老石没有回应,只是机械地吃着。她看着他的裤裆,脑海中浮现那根肉棒。
欲望又涌上来了。
“老石,你……需要帮忙吗?像上次那样……”她低声说,声音颤抖。
老石愣了愣,突然喃喃:“老婆……别走……”李婉莹的心软了,她拉着他进窝棚,跪下身,又一次脱下他的裤子。

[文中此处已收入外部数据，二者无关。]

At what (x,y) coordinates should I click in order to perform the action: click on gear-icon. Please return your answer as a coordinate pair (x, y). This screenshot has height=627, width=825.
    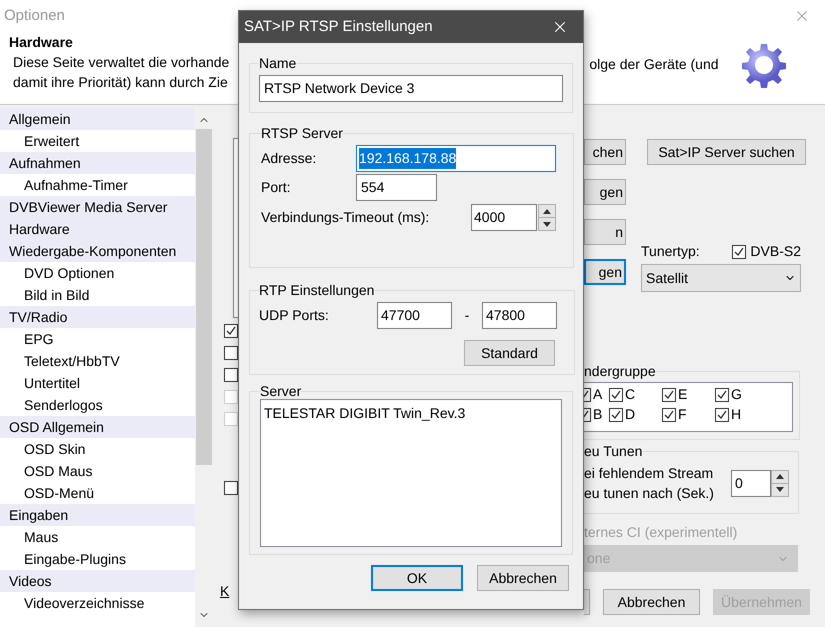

那根鸡巴又露出来了,还是那么粗长,包皮下隐约有新积的垢渍。
“又脏了……让我帮你清理……”她舔着嘴唇,含住龟头。
这次,她更熟练了。
舌头刮着包皮垢,吞咽着污秽。
“嗯……好臭……但我爱这味道……老石,你的鸡巴垢……太美味了……”她淫叫着,l*t*x*s*D_Z_.c_小穴o_m喷水。撸着、
舔着,她甚至试着深喉,但太长了,只能含住一半。
精液射来时,她大口吞咽,鼻腔又喷出精液。
“啊……射死我……你的脏精……填满我的胃……”李婉莹像个母狗般低吼。
事后,她跑回家,自责更深。
但这成了瘾。
她开始频繁去桥洞,每次都以“帮忙”为名,口交老石的脏鸡巴。
她的对话越来越下流:“老石,操我的嘴……你的包皮垢……让我吃个够!”老石偶尔回应:“老婆……好舒服……”这让她更兴奋。
一次,她在窝棚里脱光衣服,让巨乳摩擦他的鸡巴。
“看我的奶子……大不……为你撸管……”她淫荡地说。精液射在乳沟里,她舔干净。回家后,丈夫问她为什么总晚归,她撒谎说加班。内心冲击巨大,她知道自己堕落了,但停不下来。
那污秽的味道,已成她生命的一部分。
一周后,李婉莹的欲望达到了顶峰。
她在学校批改作业时,手指不由自主地摩挲着嘴唇,回味那腥臭的口感。